PROBLEM TO WORK ON: Look through the listing below and write out exactly the lines from the line with "This screenshot has width=1280, height=730." to the line with "You are a computer-use agent. Viewport: 1568px", both included, and no others.
- - - - -
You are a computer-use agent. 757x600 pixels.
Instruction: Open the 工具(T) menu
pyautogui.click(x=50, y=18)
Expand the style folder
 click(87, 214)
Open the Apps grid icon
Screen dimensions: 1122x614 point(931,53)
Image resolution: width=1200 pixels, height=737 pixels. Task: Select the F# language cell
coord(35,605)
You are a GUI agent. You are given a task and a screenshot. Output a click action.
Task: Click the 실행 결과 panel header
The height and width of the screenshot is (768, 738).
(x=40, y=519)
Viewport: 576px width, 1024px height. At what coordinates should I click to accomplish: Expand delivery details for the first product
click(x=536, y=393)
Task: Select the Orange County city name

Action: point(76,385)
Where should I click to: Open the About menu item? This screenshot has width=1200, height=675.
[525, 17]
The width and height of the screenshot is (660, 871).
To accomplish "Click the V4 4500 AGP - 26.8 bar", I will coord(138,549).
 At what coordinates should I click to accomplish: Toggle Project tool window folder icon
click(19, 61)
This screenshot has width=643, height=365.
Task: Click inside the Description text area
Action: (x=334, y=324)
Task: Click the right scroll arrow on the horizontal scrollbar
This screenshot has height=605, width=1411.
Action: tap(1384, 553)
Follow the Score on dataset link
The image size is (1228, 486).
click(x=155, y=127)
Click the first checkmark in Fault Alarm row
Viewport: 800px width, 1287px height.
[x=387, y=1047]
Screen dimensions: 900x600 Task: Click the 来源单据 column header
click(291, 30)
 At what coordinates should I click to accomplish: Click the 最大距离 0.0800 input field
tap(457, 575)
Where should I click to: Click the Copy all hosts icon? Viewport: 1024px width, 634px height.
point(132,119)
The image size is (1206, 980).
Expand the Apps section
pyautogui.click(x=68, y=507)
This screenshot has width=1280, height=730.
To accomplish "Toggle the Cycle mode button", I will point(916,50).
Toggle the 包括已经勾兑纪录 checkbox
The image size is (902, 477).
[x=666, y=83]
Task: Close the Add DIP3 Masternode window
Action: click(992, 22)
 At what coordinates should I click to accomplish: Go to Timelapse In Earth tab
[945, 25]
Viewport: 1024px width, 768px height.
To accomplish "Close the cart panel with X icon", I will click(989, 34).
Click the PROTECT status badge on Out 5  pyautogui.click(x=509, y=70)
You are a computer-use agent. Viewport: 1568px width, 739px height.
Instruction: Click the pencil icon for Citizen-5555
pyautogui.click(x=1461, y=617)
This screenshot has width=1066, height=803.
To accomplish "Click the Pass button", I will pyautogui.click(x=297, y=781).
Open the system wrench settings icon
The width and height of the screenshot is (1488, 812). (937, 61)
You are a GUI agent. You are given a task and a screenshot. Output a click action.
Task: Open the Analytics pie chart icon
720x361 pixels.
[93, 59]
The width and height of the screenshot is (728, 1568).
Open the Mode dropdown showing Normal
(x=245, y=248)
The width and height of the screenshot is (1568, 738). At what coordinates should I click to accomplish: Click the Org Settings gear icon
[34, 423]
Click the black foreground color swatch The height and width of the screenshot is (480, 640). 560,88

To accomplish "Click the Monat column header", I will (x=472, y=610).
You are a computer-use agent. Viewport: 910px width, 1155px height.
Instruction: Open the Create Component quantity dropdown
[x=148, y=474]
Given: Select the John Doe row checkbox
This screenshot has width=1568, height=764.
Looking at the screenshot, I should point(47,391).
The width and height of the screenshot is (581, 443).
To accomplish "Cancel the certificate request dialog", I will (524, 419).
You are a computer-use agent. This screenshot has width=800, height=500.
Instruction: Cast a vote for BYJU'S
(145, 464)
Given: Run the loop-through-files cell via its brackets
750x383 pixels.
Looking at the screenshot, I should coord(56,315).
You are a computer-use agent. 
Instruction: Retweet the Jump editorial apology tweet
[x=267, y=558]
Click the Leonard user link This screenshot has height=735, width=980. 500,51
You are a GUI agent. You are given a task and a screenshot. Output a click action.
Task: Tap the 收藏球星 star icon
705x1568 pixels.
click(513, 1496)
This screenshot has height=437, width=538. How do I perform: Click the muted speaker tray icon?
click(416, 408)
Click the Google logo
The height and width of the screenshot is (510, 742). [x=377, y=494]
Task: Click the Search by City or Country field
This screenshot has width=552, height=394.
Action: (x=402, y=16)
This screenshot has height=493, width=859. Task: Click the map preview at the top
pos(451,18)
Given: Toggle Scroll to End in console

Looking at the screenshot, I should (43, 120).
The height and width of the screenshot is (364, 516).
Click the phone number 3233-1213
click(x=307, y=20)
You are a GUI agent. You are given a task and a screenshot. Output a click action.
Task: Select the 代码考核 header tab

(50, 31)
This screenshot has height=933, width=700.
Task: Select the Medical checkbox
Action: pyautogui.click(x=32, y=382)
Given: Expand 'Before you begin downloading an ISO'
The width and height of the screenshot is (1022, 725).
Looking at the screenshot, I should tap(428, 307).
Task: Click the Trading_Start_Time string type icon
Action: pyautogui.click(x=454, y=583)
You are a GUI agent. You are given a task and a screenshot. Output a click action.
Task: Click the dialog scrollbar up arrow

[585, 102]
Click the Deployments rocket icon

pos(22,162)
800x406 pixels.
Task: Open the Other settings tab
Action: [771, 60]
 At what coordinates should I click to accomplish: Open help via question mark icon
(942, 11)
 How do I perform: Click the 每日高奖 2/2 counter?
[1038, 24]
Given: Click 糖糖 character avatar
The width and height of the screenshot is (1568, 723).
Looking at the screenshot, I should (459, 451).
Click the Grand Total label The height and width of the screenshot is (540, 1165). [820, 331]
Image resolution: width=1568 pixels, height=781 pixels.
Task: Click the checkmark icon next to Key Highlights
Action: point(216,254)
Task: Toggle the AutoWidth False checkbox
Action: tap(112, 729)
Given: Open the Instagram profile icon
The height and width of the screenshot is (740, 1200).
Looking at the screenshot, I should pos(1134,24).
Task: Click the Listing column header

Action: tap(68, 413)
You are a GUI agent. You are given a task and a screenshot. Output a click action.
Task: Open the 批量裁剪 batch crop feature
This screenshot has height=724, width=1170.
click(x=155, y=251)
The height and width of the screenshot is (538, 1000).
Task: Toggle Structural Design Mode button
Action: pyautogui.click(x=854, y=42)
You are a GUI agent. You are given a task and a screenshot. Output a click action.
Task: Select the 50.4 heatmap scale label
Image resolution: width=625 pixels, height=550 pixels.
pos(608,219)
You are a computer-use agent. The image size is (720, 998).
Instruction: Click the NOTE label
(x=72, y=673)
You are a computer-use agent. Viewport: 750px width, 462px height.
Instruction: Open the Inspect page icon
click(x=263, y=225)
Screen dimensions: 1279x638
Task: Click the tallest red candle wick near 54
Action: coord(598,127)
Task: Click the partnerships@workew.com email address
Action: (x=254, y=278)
- - - - -
THE ANSWER:
This screenshot has width=1280, height=730.
To accomplish "Toggle the Cycle mode button", I will point(916,50).
Toggle the 包括已经勾兑纪录 checkbox
The image size is (902, 477).
[x=666, y=83]
Task: Close the Add DIP3 Masternode window
Action: click(992, 22)
 At what coordinates should I click to accomplish: Go to Timelapse In Earth tab
[945, 25]
Viewport: 1024px width, 768px height.
To accomplish "Close the cart panel with X icon", I will click(989, 34).
Click the PROTECT status badge on Out 5  pyautogui.click(x=509, y=70)
You are a computer-use agent. Viewport: 1568px width, 739px height.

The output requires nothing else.